There are two conflicting Republican traditions at play. Republican Presidents, as diverse as Theodore Roosevelt and Richard Nixon and Republican Governors as different as Earl Warren and Mitt Romney have sought universal coverage. Republican Congressional leaders from Senator Robert Taft to Senator Bob Dole to Senator Mitch McConnell have tried to block coverage for all Americans. Their rallying cry was “socialized medicine”, an epithet popularized by the American Medical Association, which meant that the government would run the health system, hire doctors, and own the hospitals as in Great Britain; this is not in discussion in the US. The medical establishment was strongly opposed as well to the Canadian style single payor system where the government pays private hospitals, doctors and others for their patient care from tax revenues. This is an efficient and effective system supported by Senators Warren and Sanders, but again it is not now in play in the US.

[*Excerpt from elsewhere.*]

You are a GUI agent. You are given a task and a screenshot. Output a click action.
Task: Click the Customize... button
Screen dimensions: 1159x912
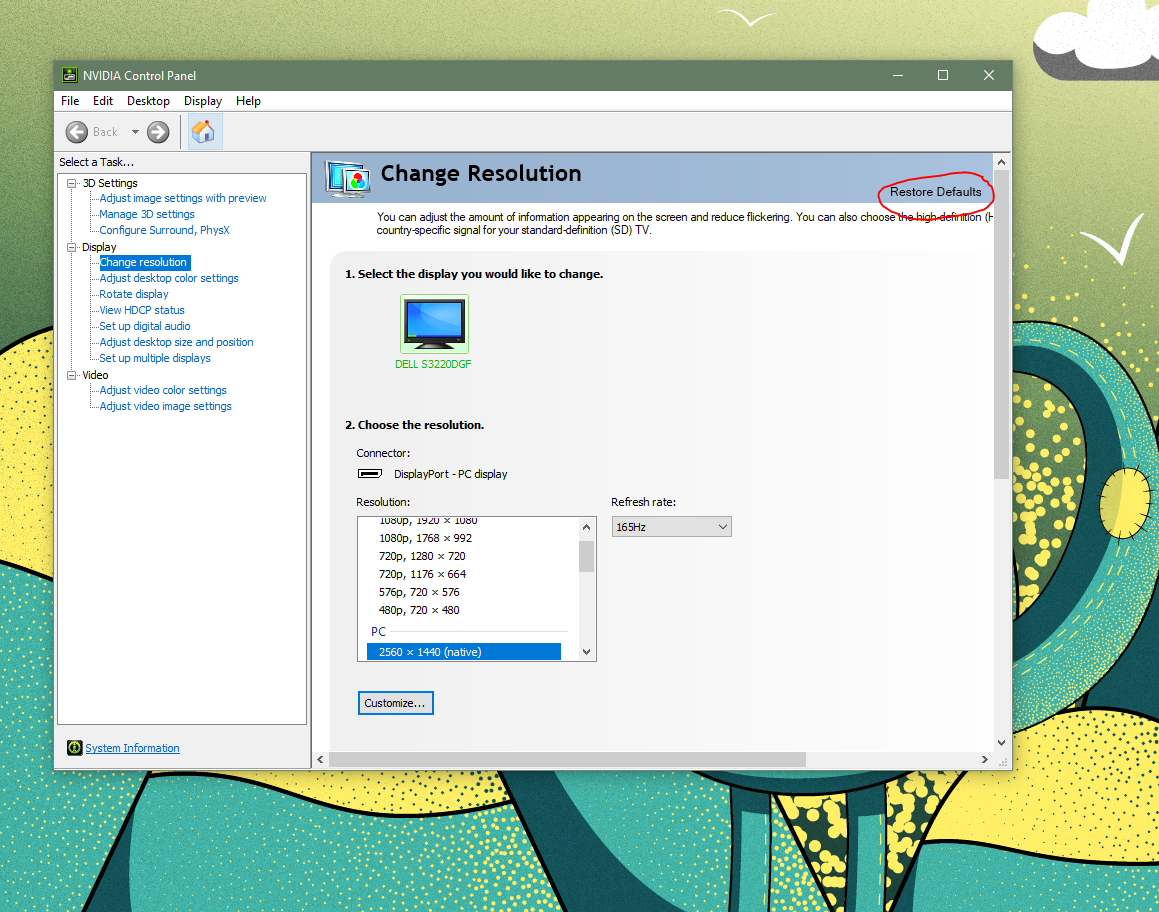[x=395, y=703]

In the US, we have a mixed (some say mixed up) public-private system. Medicare pays for seniors and the disabled with designated payroll taxes. Medicaid pays for the poor (or some of the poor) with federal and state general taxes. Employers pay for their employees with pre-tax subsidies, most generous to high wage employment. Individuals not covered through any of the above may buy individual insurance with tax credits graduated to their incomes through the ACA created purchasing pools. Private insurers participate in public programs like Medicare and Medicaid. In California, public health plans also participate and compete. The challenge for state and federal policy makers is to synch up and coordinate these disparate systems so that we have effective and continuity of health care for every American, albeit paid for in a range of different programs. We do not need to move to one size fits all; we do need to move towards effective and efficient health care delivery systems with good to excellent measurable patient outcomes.

 

Our nation’s uninsured rates range from a low 2-3% in Vermont and Massachusetts to a high of over 16% (one in six) Texans. Medicaid expansion in all 50 states would cover about 1.5 million uninsured Americans, mostly living in the deep South. https://www.kff.org/medicaid/issue-brief/how-many-uninsured-are-in-the-coverage-gap-and-how-many-could-be-eligible-if-all-states-adopted-the-medicaid-expansion/ Medicaid expansion would cut the uninsured rates in the ten states in half; with the greatest forward progress possible in states like Mississippi and the largest impacts in rural areas and states where wages and incomes are lowest and uninsurance rates are highest. Medicaid expansion will not provide full scope coverage for undocumented workers and their families; that is an undertaking that will need to be considered as a part of immigration reform. It will help low income patients, their providers, the local doctors, hospitals, clinics, and drug stores. Employers will benefit from a healthier workforce. The burdens of hospital uncompensated care will be lifted from those with private insurance. Patients will no longer be sued by their doctors and hospitals for medical debts they have no earthly chance of collecting. It’s a win, win, win.